EDIT: Silly me. I didn’t see the guidelines that my department has on their website (thanks, Aaron!–see his comment below). I’m so glad I have such an incredible department and fellow grads. I got to say, however, that the word count isn’t always accurate. I’ve seen proposals that were shorter or longer. I suppose it depends on the supervisor, committee, and graduate director.

You know what? Having written this post, chatting with a friend immediately after, and then replying to Aaron’s comment, I realize that there’s nothing to fear. At the end of the day, the proposal is essentially what YOU want to write, and how YOU plan to do it. If you’re confident enough in your research and take advantage of all the resources available for you, including your committee, friends, and online guidelines, you can map out your work. Or else do what a friend told me yesterday: don’t get started unless you can see the entire picture/story in your head!


4 thoughts on “Writing a PhD Proposal

  1. Hey Jai,
    have you seen this on the Institute website? (http://www.hps.utoronto.ca/phd.htm)

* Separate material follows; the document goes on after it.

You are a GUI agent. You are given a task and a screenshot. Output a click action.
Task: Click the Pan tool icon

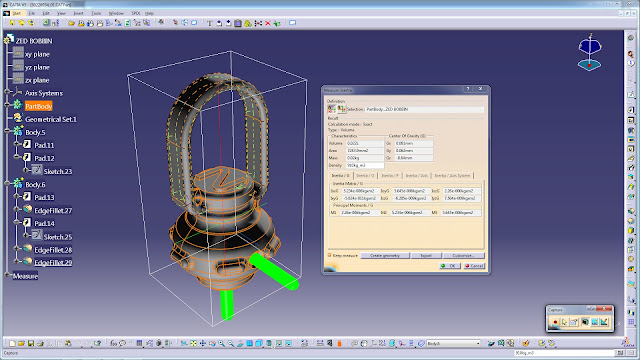[x=202, y=344]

    Thesis proposals will be presented to the Graduate Coordinator. The thesis proposal should adhere to the following format and include the following information:

    * The proposal should have a logical structure and be written in clear, grammatical English.
    * It must not exceed 1,250 words (approximately 5 double-spaced pages).
    * It must include a title. (This title may be revised in the final version of the thesis).
    * The supervisor and members of the Thesis Advisory Committee must be indicated on the proposal.
    * The proposal should include a statement of the research problem and the approach the student will take in tackling that problem. This will include chronological, disciplinary, and geographical limits of the thesis. The research problem should be situated in the scholarly literature. The student should justify the need for this research and show how this work will be an original contribution to knowledge.
    * The student should comment on the sources, both archival and published, their location and accessibility, say whether additional foreign languages will be required, indicate how much travel and residence away from Toronto may be necessary, and demonstrate that the thesis is feasible in the time available for its completion (ideally 2.5 years, to a maximum of 4 years).

    1. Hi Aaron,

      No, I didn’t see this online–thanks for directing me to it. I actually saw a print out of some abstract guidelines last year in the office and remember thinking that it wasn’t helpful.


  2. Hey Jai! I’m glad to hear the proposal writing is going well (at last!), and that you found some helpful tips and guidelines.

    The last piece of advice someone gave you really struck me. I know we all work in very different ways, but I have to say if I waited till I had the entire picture or story in my head before starting any writing project, I would never start anything! It is in the process of attempting to write about a subject that I find out what it is I want to say on that subject. I never know in advance.

    If you are one of the folks who do, that’s great (and I’m insanely jealous :P). But if you don’t have the whole picture in your head at the beginning, yet you know this is the topic you want to pursue, don’t let a little haziness stop you from plunging right in.

    Hope this helps! 🙂

  3. Thanks, Keynyn!
    I suppose it’s the former fiction writer in me. I need, at the very least, a rough storyboard outline when I start. Otherwise I’ll never try to figure out how things (i.e. characters, plots, evidence…) fit together. The more I research and read on the subject at hand, the clearer the picture/story becomes in my head. Of course, at the beginning it’s all blurry, but I can’t start writing until at the very least, I have a beginning, a middle, and an end. Details and structure can change later, but yes, I’m one of those people who can’t write until the story is at least constructed!